== TASK INPUTS ==

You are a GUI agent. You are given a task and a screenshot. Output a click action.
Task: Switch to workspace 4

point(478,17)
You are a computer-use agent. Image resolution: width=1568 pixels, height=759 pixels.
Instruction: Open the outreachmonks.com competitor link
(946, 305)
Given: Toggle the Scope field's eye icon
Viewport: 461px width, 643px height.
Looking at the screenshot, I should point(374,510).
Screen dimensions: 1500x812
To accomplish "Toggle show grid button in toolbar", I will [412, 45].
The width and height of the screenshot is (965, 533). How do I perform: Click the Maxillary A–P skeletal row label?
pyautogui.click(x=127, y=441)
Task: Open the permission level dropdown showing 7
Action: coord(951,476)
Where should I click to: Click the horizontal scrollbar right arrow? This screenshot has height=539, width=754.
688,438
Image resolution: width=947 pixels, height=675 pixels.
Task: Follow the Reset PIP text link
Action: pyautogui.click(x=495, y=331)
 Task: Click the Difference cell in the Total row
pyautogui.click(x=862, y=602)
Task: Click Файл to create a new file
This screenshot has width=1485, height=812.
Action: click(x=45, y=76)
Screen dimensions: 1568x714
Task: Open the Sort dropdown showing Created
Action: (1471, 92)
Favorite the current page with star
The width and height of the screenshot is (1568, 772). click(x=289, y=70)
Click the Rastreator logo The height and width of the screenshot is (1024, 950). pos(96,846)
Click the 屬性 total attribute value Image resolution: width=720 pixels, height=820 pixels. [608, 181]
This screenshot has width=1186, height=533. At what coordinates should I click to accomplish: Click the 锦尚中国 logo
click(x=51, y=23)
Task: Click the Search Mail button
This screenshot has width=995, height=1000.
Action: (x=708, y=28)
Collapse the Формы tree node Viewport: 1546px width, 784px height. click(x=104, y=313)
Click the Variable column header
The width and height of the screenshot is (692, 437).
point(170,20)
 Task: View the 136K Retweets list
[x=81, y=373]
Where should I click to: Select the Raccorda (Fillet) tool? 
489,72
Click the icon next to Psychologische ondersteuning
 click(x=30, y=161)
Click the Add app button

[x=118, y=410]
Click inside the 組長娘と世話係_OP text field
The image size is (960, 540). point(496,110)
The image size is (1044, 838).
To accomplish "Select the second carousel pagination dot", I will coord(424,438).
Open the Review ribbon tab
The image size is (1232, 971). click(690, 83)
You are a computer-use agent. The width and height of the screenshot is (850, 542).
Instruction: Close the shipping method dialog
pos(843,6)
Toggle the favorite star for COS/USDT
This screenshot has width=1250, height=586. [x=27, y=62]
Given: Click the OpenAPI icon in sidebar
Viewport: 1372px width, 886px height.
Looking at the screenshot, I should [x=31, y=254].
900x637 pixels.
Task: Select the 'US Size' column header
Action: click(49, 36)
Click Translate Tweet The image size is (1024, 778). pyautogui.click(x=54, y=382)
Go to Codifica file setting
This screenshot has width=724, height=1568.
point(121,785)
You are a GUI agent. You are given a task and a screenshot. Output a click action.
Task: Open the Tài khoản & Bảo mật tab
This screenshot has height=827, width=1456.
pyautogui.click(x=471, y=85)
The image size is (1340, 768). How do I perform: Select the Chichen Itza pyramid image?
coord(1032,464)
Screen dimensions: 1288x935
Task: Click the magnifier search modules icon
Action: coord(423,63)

===

__SET EXERCISE__
Put the material into a Markdown table with columns No. and Line, starting at its first line and ending at the line containing "[x=118, y=410]", both included. Number each row and leave out blank lines.

__ANSWER TO THIS TASK__
| No. | Line |
|---|---|
| 1 | You are a GUI agent. You are given a task and a screenshot. Output a click action. |
| 2 | Task: Switch to workspace 4 |
| 3 | point(478,17) |
| 4 | You are a computer-use agent. Image resolution: width=1568 pixels, height=759 pixels. |
| 5 | Instruction: Open the outreachmonks.com competitor link |
| 6 | (946, 305) |
| 7 | Given: Toggle the Scope field's eye icon |
| 8 | Viewport: 461px width, 643px height. |
| 9 | Looking at the screenshot, I should point(374,510). |
| 10 | Screen dimensions: 1500x812 |
| 11 | To accomplish "Toggle show grid button in toolbar", I will [412, 45]. |
| 12 | The width and height of the screenshot is (965, 533). How do I perform: Click the Maxillary A–P skeletal row label? |
| 13 | pyautogui.click(x=127, y=441) |
| 14 | Task: Open the permission level dropdown showing 7 |
| 15 | Action: coord(951,476) |
| 16 | Where should I click to: Click the horizontal scrollbar right arrow? This screenshot has height=539, width=754. |
| 17 | 688,438 |
| 18 | Image resolution: width=947 pixels, height=675 pixels. |
| 19 | Task: Follow the Reset PIP text link |
| 20 | Action: pyautogui.click(x=495, y=331) |
| 21 |  Task: Click the Difference cell in the Total row |
| 22 | pyautogui.click(x=862, y=602) |
| 23 | Task: Click Файл to create a new file |
| 24 | This screenshot has width=1485, height=812. |
| 25 | Action: click(x=45, y=76) |
| 26 | Screen dimensions: 1568x714 |
| 27 | Task: Open the Sort dropdown showing Created |
| 28 | Action: (1471, 92) |
| 29 | Favorite the current page with star |
| 30 | The width and height of the screenshot is (1568, 772). click(x=289, y=70) |
| 31 | Click the Rastreator logo The height and width of the screenshot is (1024, 950). pos(96,846) |
| 32 | Click the 屬性 total attribute value Image resolution: width=720 pixels, height=820 pixels. [608, 181] |
| 33 | This screenshot has width=1186, height=533. At what coordinates should I click to accomplish: Click the 锦尚中国 logo |
| 34 | click(x=51, y=23) |
| 35 | Task: Click the Search Mail button |
| 36 | This screenshot has width=995, height=1000. |
| 37 | Action: (x=708, y=28) |
| 38 | Collapse the Формы tree node Viewport: 1546px width, 784px height. click(x=104, y=313) |
| 39 | Click the Variable column header |
| 40 | The width and height of the screenshot is (692, 437). |
| 41 | point(170,20) |
| 42 |  Task: View the 136K Retweets list |
| 43 | [x=81, y=373] |
| 44 | Where should I click to: Select the Raccorda (Fillet) tool?  |
| 45 | 489,72 |
| 46 | Click the icon next to Psychologische ondersteuning |
| 47 |  click(x=30, y=161) |
| 48 | Click the Add app button |
| 49 | [x=118, y=410] |